__Data for this task__:
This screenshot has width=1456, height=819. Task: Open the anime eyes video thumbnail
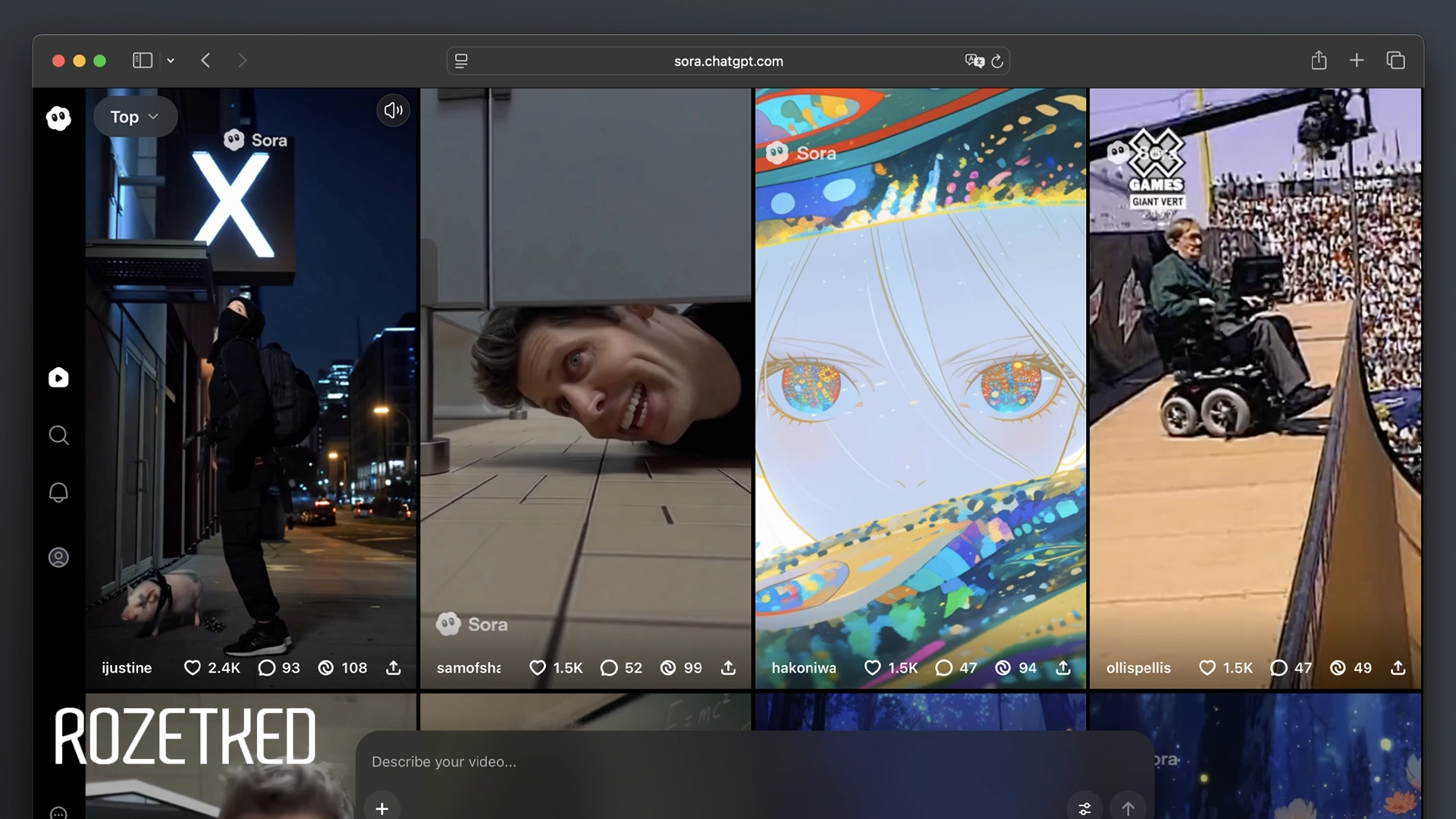click(x=920, y=379)
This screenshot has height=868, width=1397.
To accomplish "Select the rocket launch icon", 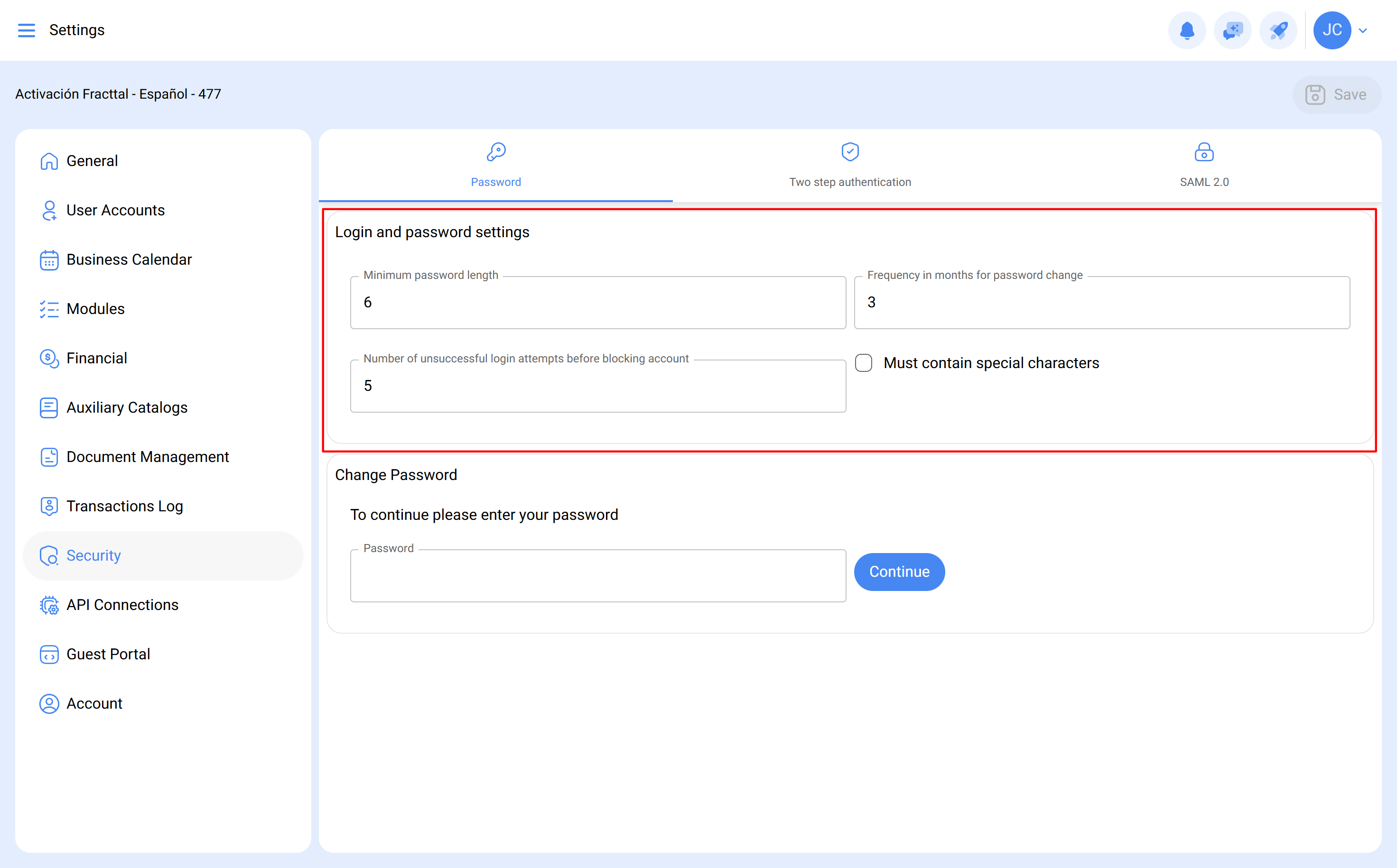I will click(1277, 30).
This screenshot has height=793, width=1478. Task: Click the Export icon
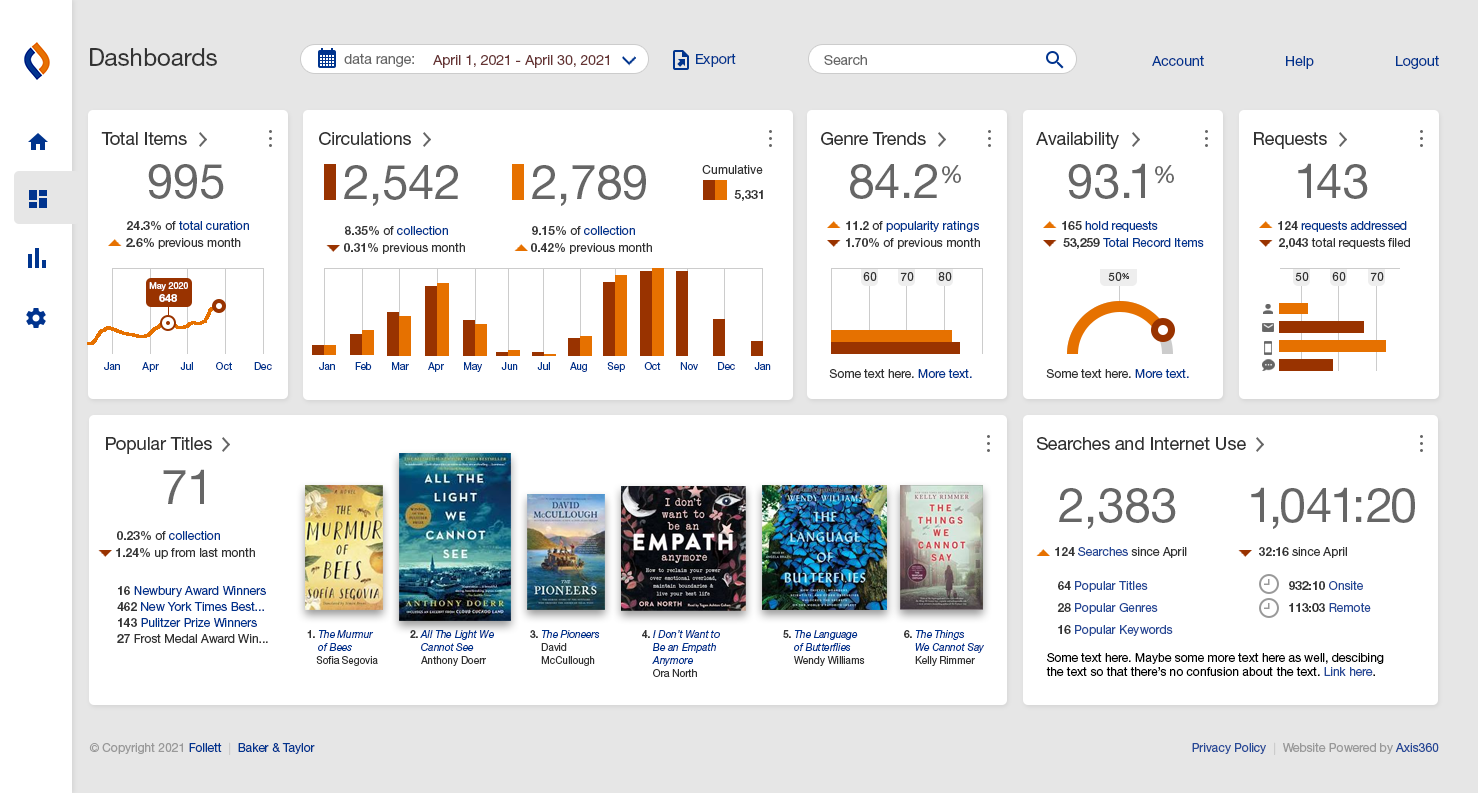coord(681,60)
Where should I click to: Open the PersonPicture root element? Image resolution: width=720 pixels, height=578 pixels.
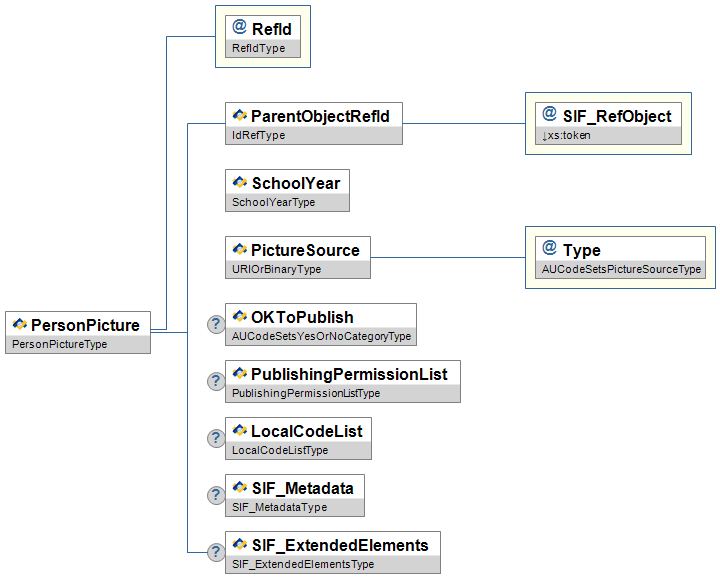(x=84, y=324)
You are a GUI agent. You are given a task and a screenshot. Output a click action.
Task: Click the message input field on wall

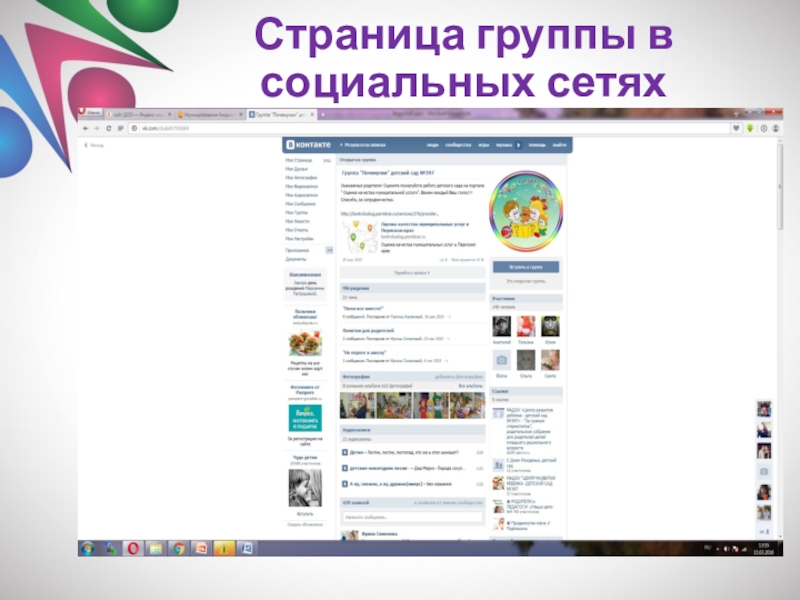(412, 517)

__The problem__:
Arrange the material from the line containing "This screenshot has height=793, width=1478." through the end as a numbered list, leaving out blank lines and the pictures.

__Exercise answer__:
1. This screenshot has height=793, width=1478. Task: Click the Export icon
2. coord(681,60)
3. Where should I click to: Open the PersonPicture root element? Image resolution: width=720 pixels, height=578 pixels.
4. (x=84, y=324)
5. You are a GUI agent. You are given a task and a screenshot. Output a click action.
6. Task: Click the message input field on wall
7. (412, 517)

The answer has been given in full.